[EXTRACTED MATERIAL — start]
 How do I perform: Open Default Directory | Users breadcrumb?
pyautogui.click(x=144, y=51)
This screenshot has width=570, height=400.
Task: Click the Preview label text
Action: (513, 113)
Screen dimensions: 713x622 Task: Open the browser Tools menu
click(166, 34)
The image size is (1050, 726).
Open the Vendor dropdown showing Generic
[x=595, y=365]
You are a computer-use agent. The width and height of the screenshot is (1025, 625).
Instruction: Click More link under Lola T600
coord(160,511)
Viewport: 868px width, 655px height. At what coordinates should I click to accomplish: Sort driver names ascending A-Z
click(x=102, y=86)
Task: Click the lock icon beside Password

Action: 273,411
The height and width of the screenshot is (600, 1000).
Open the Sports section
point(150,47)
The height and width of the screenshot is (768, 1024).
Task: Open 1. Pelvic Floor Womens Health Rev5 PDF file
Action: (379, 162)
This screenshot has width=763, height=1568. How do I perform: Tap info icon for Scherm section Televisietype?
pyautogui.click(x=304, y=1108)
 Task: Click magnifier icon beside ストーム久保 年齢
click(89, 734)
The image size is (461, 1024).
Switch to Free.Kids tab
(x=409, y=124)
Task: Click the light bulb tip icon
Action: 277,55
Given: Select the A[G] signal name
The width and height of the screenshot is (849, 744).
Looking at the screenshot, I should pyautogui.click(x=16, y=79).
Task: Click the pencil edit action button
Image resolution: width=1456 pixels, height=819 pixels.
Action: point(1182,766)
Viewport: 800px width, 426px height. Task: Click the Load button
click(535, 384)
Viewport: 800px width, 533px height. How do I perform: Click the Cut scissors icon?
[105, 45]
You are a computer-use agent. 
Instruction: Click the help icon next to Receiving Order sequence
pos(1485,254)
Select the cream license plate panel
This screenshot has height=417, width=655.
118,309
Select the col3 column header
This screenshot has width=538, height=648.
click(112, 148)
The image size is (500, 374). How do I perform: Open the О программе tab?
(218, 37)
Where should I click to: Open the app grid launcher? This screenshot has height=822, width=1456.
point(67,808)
[EXTRACTED MATERIAL — finish]
- WHAT TO PRODUCE: Begin at the top of the records above and quote each line exactly, ending with the line that contains "The height and width of the screenshot is (600, 1000).".

- WRITTEN REPLY:
 How do I perform: Open Default Directory | Users breadcrumb?
pyautogui.click(x=144, y=51)
This screenshot has width=570, height=400.
Task: Click the Preview label text
Action: (513, 113)
Screen dimensions: 713x622 Task: Open the browser Tools menu
click(166, 34)
The image size is (1050, 726).
Open the Vendor dropdown showing Generic
[x=595, y=365]
You are a computer-use agent. The width and height of the screenshot is (1025, 625).
Instruction: Click More link under Lola T600
coord(160,511)
Viewport: 868px width, 655px height. At what coordinates should I click to accomplish: Sort driver names ascending A-Z
click(x=102, y=86)
Task: Click the lock icon beside Password

Action: 273,411
The height and width of the screenshot is (600, 1000).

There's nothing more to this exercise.